Model your domain, derive the rest – ash-hq.org

Remember that "you'll probably want to take all the learnings from the previous projects with you and add the in the new project as well"?

Since Ash is declarative and it derives the rest (i.e. the underlying implementation), you'll get the best and latest version of an implementation detail out of the box, every time, in every project. Your job is to describe how a resource looks like. The underlying implementation is generated for you. If someone finds a better way of a certain implementation, a new version of Ash is shipped and as soon as you'll upgrade, you'll profit. Most probably, you won't even have to change anything except for upgrading the version in the mix.exs file.

You can also benefit from Ash's extensibility. You can either write your own, or use some of the existing extensions. The abstraction layers and unified APIs allow for lots of possibilities. May it be simply defining your own base resources that always add "audit attributes", or creating your own Data Layer (e.g. in our business, we created a very simply version of a Hubspot Data Layer that allows to interact with a Hubspot CRM Contact).

And last but not least, the community. It's bunch of very open, friendly and helpful people 🧡 When you find a bug, you'll report it and it might be fixed the next day. Also, new ideas are very welcome and contributing to the project is generally pretty easy. Zach, the creator of Ash, has built something remarkable and is leading the project very beautifully. And it shows.

Now that's a "low-code" tool to my liking:

  • Reduce boilerplate. Describe and configure most. Let me focus on the most valuable parts
  • No lock-in. Provide ways to achieve anything, if not already provided by Ash itself
  • Provide ways to extend your resources and code base in general
  • Active project development
  • Helpful and buzzing community

This all may not fully show the true power of Ash. It is very hard to show, to be honest. Every topic I covered here only shows the top of the iceberg and every aspect might be worth its own post. Profiting from building with Ash is something you can feel best over time when using it yourself. Also, it's always best to not simply trust someone blindly and try things for yourself. It may not be the right approach for you to build apps and services after all. But then again, it could also change the way you approach software engineering.

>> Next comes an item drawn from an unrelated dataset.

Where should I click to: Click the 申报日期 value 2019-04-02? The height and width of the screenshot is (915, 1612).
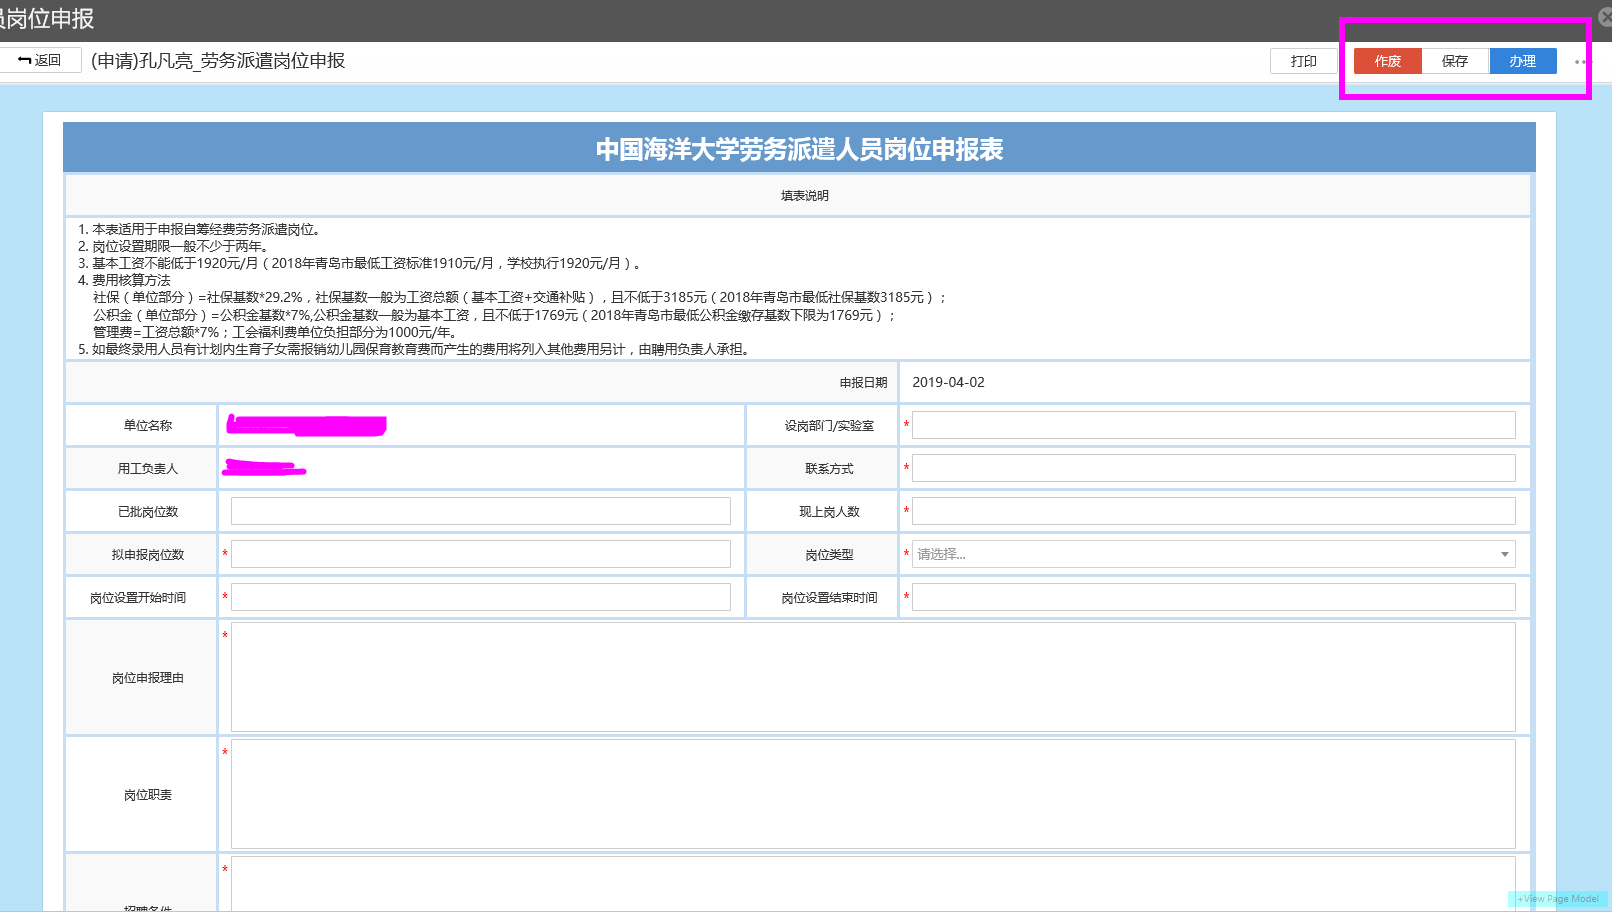click(x=948, y=383)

If I got you interested in checking out Ash, it's best to jump to the docs get going. There's also a Discord server with all the amazing people waiting to help you out or discuss the exciting projects you'll build!

Happy (low) coding!


A word of caution: this letter probably sounds like a love letter (it kind of is one). However, there's no magic software. Ditching everything you've built so far and replacing it with Ash may look like you’ll soon be touching greener grass. It is very green over here. But it's definitely not a silver bullet that solves all of your problems.